This Week in FDA Regulation: Trans Fats, Fried Food Will Kill You

By William Peacock, Esq. on November 15, 2013 | Last updated on March 21, 2019

Adios, fried and well-done foods.

Last week, the Food and Drug Administration (FDA) took the long-awaited step of announcing a 60 day notice-and-comment period for regulations that will ban artificial trans fats from the nation's food supply. This week, while abstaining from rulemaking, they warn us that fried and burnt grains and potatoes will cause cancer due to a newly-discovered chemical that forms at high temperatures.

No more French fries? Pass the boiled and steamed veggies.

The Trans Fat Follow-Through

If you want to hear the long and titillating history of trans fats (also known as partially hydrogenated oils) in foods, The Washington Times has a narrative of the artificially-created invention, as well as its rise and fall. The short version is this: scientists thought they'd make a great replacement for saturated fats, so advocacy organizations pushed trans fats in the 1980s, in margarine, shortening, and other products. It provided a nice boost to the soybean industry as well.

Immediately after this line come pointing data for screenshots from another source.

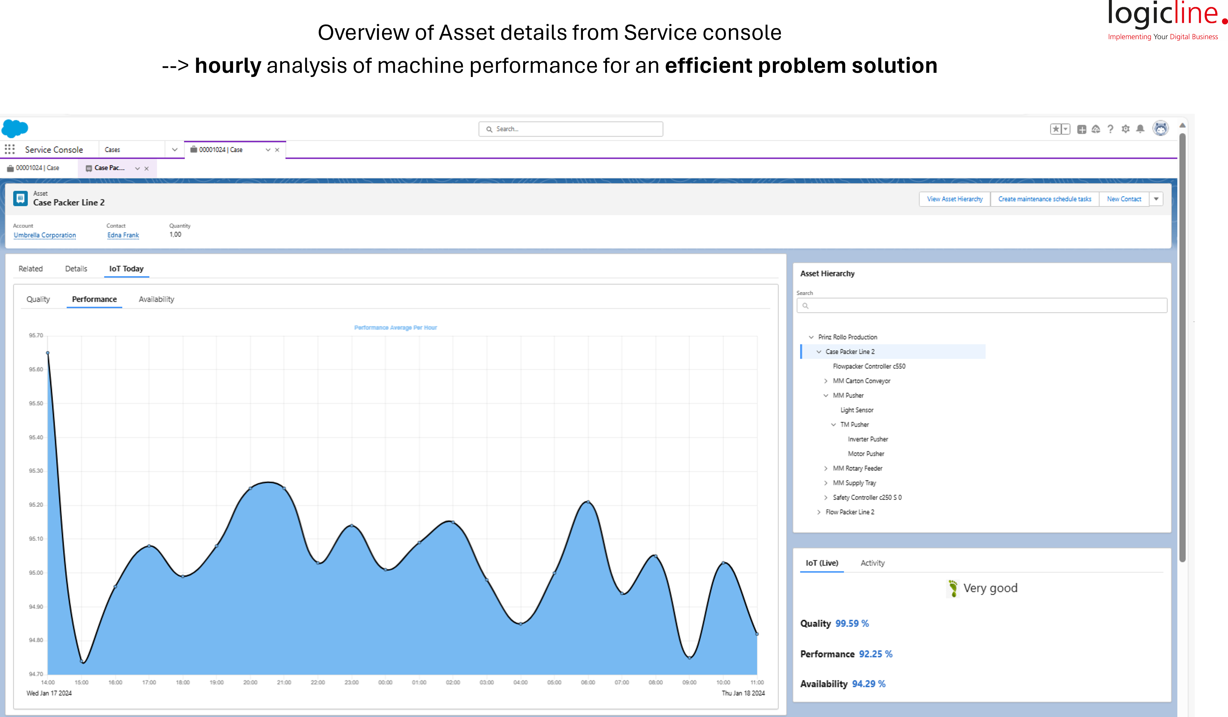Click the Salesforce cloud logo
This screenshot has height=717, width=1228.
(x=15, y=128)
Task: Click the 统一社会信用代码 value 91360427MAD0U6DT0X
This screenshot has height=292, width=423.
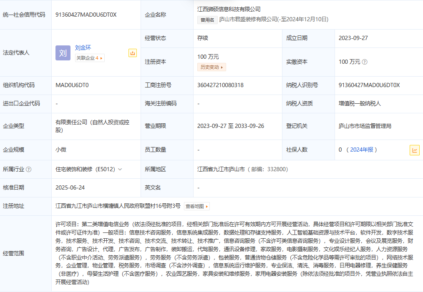Action: (86, 15)
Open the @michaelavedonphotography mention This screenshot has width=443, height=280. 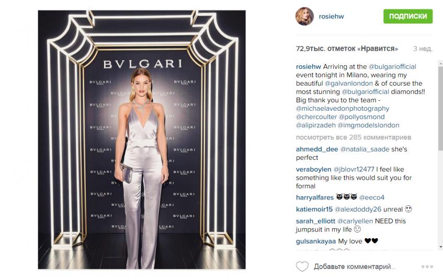(343, 108)
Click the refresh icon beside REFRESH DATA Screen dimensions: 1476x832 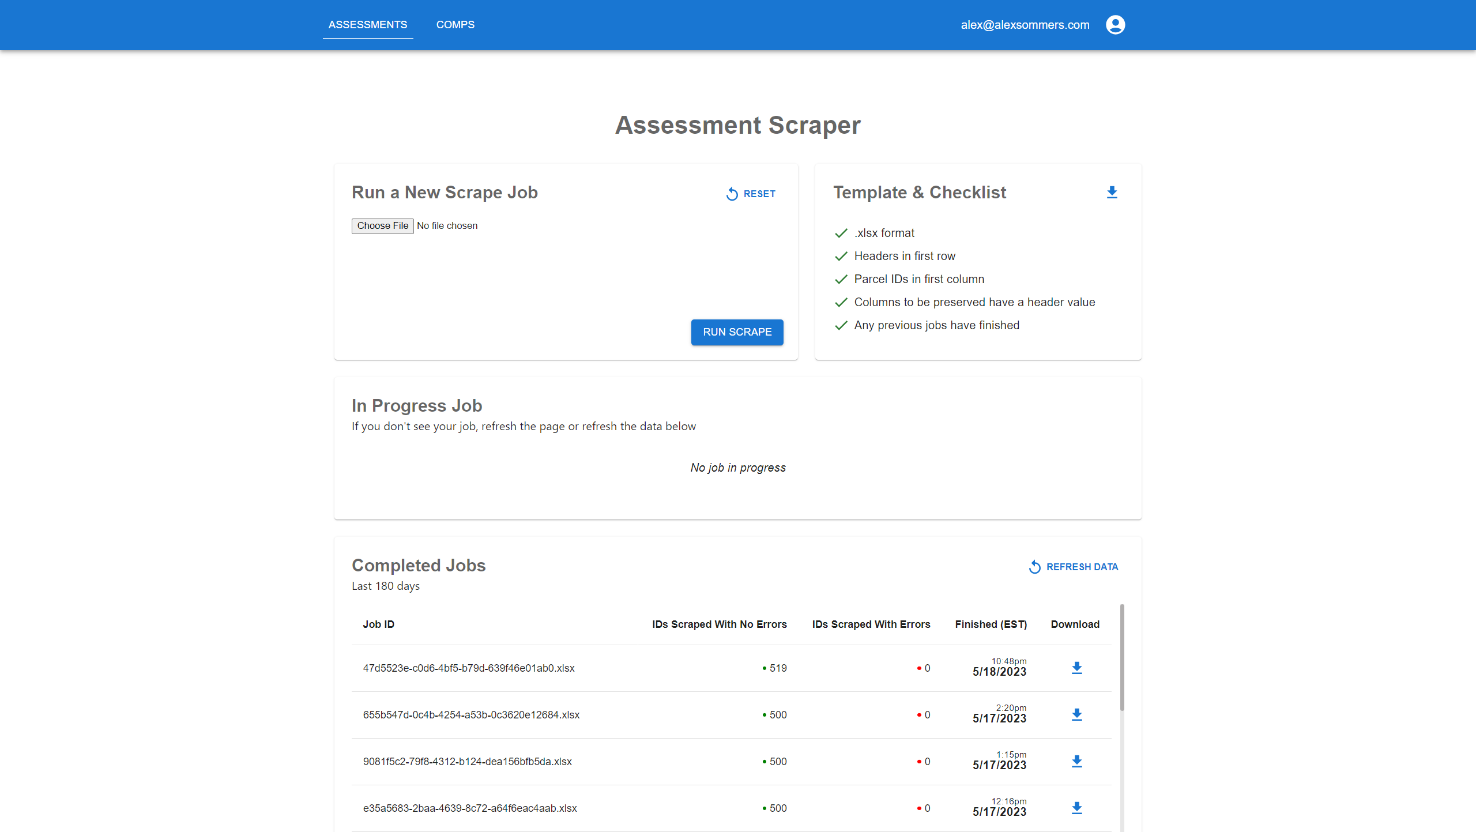[1034, 567]
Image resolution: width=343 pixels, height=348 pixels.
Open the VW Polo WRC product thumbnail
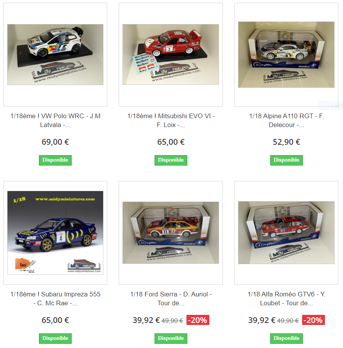(55, 55)
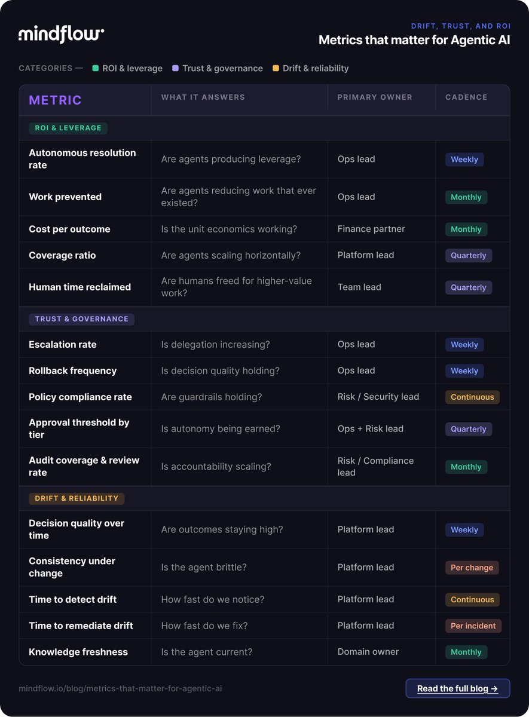Click the Weekly badge for Autonomous resolution rate
The width and height of the screenshot is (529, 717).
coord(464,160)
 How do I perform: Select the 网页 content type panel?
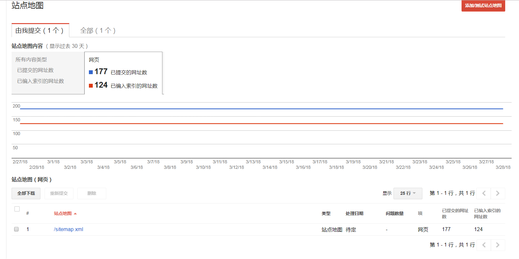coord(124,73)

By the mid-90s, the scientific community realized the mistake, backtracked, and requested that food labels be required for trans fats. In 2006, the FDA finally implemented the requested rule. Now, after another seven years, the agency is moving to ban any non-naturally occurring trans-fats, reports The New York Times.

The ban shouldn't have too big of an effect on the nation's food industry. After the 2006 labeling requirement, and the wave of negative publicity, most restaurants and producers have already moved away from the artery-clogging oils. According to the Times, Americans ate about 4.6 grams per day of trans fats in 2006. Today, that number is down to about a gram per day.

Boiled, Not Fried?

In 2002, scientists discovered the presence of acrylamide, a cancer-causing chemical in food. Where does it come from? According to the FDA's consumer update, it is created when sugars and an amino acid combine in cooked food, namely food cooked for long periods of time at high temperatures. Steamed and boiled food to not typically form acrylamide.

What foods are the most affected? Potatoes, specifically French fries and potato chips, coffee (!), cereals, crackers or bread, and more. The Grocery Manufacturers Association estimates that 40 percent of the calories in the average American diet contain the cancer-causing chemical.

The FDA recommends taking the following steps to reduce your acrylamide intake:

  • Aim for a golden yellow color, rather than dark brown or black, when frying foods or making toast;
  • Don't refrigerate potatoes, as this increases acrylamide during cooking;
  • Dairy, meat, and fish contain little, if any acrylamide

We know: the best fries are crispy fries. And seriously, French fries!

Just know, the darker the fry, the more acrylamide. It's one more reason to avoid fried foods.